Con un titolo accattivante – Devamlılık Hatası | Continuity Error – che nell’ambito del gergo cinematografico sta ad indicare un mistake tra gli oggetti di una scena tra uno stacco e l’altro, dovuta a una disattenta produzione e postproduzione (un esempio per intenderci potrebbe essere il ladrone che impugna una Colt M1911 e che nell’inquadratura successiva, tra due tagli, ha invece una Ruger Mk IV Hunter), Murtezaoğlu e Şangar propongono un viaggio complesso, un percorso tra le disattenzioni del pubblico, tra le inosservanze di un mercato che divora l’arte e le sue funzioni, tra le incurie delle odierne società nei confronti delle persone, delle tradizioni, dell’ecosistema. Al piano zero, fronte strada, è presente il progetto a due mani intitolato İşsiz İşçiler-sana yeni bir iş buldum! (Unemployed Employees-I found you a new job!, 2006-2018) che gli artisti portano avanti da tempo per creare un progetto relazionale con il pubblico delle mostre e con chiunque abbia voglia di fermarsi – anche soltanto per un attimo – a riflettere sulla fine del lavoro, sui messaggi occulti e a senso unico, sulle tirannie, sull’importanza di un tempo – il nostro – in cui è importante decelerare per guardare, da un’altezza nuova, quello che (non) offre il mondo. Qui, ad accogliere lo spettatore sono alcuni ragazzi inoccupati – laureati in scienze umane, in sociologia eccetera – che offrono un loro contributo, spiegano il progetto, rispondono a domande d’ogni tipo sulla valenza di quello che è l’Arbeitsproblem. Uno di loro, la scorsa settimana, quando sono andato a visitare la mostra, mi diceva che, per quanto ci sia da parte sua e del team scelto dagli artisti una grande apertura verso il pubblico (del resto lui è lì per parlare con il pubblico), difficilmente le persone si soffermano a fare domande: e anzi cercano di evitare un incontro di sguardi, consapevoli che quell’incontro possa creare un primo, inevitabile contatto, o meglio muto rapporto dialogico.
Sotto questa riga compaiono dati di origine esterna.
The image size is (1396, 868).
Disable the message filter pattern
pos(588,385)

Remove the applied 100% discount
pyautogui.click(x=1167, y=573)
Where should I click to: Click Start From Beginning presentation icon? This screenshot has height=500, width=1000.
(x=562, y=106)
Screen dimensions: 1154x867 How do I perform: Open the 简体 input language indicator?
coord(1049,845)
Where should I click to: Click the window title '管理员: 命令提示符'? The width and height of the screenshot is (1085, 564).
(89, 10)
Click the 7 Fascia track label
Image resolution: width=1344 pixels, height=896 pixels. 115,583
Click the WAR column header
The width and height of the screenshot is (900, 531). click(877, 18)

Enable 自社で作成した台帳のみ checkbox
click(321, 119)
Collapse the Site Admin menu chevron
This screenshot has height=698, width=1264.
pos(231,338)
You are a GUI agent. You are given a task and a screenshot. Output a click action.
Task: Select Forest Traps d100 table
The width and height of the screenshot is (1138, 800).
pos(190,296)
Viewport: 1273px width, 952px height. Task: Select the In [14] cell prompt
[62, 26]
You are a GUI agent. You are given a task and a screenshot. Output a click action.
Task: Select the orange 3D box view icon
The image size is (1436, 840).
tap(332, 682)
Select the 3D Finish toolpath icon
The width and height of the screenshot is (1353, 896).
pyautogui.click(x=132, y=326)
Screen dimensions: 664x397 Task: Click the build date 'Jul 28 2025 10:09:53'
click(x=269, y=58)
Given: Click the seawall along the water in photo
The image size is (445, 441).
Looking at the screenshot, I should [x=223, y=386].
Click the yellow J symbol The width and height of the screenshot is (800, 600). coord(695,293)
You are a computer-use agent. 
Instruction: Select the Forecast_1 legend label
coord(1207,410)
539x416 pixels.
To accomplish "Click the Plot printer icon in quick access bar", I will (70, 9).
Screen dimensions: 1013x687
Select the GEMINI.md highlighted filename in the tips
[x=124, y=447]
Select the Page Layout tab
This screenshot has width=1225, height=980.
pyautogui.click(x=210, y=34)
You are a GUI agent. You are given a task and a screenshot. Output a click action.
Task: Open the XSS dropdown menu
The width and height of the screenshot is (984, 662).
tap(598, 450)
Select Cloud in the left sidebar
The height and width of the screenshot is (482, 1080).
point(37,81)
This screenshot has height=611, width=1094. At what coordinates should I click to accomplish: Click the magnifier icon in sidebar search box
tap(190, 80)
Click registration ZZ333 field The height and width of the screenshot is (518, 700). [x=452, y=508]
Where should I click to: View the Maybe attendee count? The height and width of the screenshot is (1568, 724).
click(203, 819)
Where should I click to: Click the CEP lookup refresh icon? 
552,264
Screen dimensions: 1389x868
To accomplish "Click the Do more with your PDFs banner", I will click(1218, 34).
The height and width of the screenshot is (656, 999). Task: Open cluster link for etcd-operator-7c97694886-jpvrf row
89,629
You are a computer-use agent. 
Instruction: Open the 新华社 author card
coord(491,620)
Se İşsiz İşçiler-sana yeni bir iş buldum! mette in discussione i metodi di formazione, la furbizie delle politiche di turno e gli affari che si fanno intorno a tanti poveri ragazzi che aspirano semplicemente a un loro posto in società, Laboratuvar İşi (Lab Created, 2006-2018) è un ambiente altrettanto potente e immersivo che, progettato e realizzato sempre a due mani, richiama l’attenzione sulla politica in Turchia e sui suoi riguardi nei confronti dell’acqua e dell’ambiente. Laboratuvar İşi è una scenanografia che riproduce un laboratorio per le analisi delle acque (e su una parete sfilano analisi reali, realizzate dagli artisti in varie occasioni espositive), ma anche un’analisi sui cambiamenti politici e sulle sue contraddizioni in merito a problematiche quali l’inquinamento, l’intossicazione, la distruzione dell’habitat.
Tra i piani del museo seguono, poi, lavori eccezionali, realizzati dai due artisti negli anni. Di Aydan Murtezaoğlu (Istanbul, 1961), c’è un ambiente – İsimsiz (Untitled, 1999) – sull’emergenza, dove una figura alata è sospesa (sulla maglia che indossa si legge GREV, ovvero sciopero – quasi uno sciopero divino, verrebbe da dire uno sciopero degli angeli) e alcuni segnali, Emergency o Rakım istiap Haddi, sono indicazioni che si dissolvono in un gioco poetico, fatto di luci e di ombre. Suo anche l’ironico e pungente Manzara (Landscape, 1996), un triangolo di soffice mare realizzato in materiale sintetico su cui sono collocate (e mimano il galleggiamento) ventuno bottiglie di plastica bianca che a primo acchito sembrano innocue papere (sul vertice del triangolo, ad altezza occhi, e poco leggibile, c’è una fotografia, un documento che attesta il grado di inquinamento a cui siamo ridotti). Anche di Bülent Şangar (Eskişehir, 1965) ci sono lavori effervescenti che invitano a riflettere su un’atmosfera più intima, più strettamente legata alla privatezza e ai ricordi non solo personali, ma anche familiari. Con un gioco accattivante Şangar, inscena, ad esempio, la sua morte, presentando, dietro una sala, alcuni manifesti funebri – l’opera si chiama İsimsiz (Ölüm İlanı) / Untitled (Death Notice), 1994 – dove il gioco sagace delle parole lascia intendere che tutto scorre, che le notizie vengono spazzate quotidianamente dal vento di nuove e fresche notizie, che il temporaneo, come questa mostra, ha vita breve.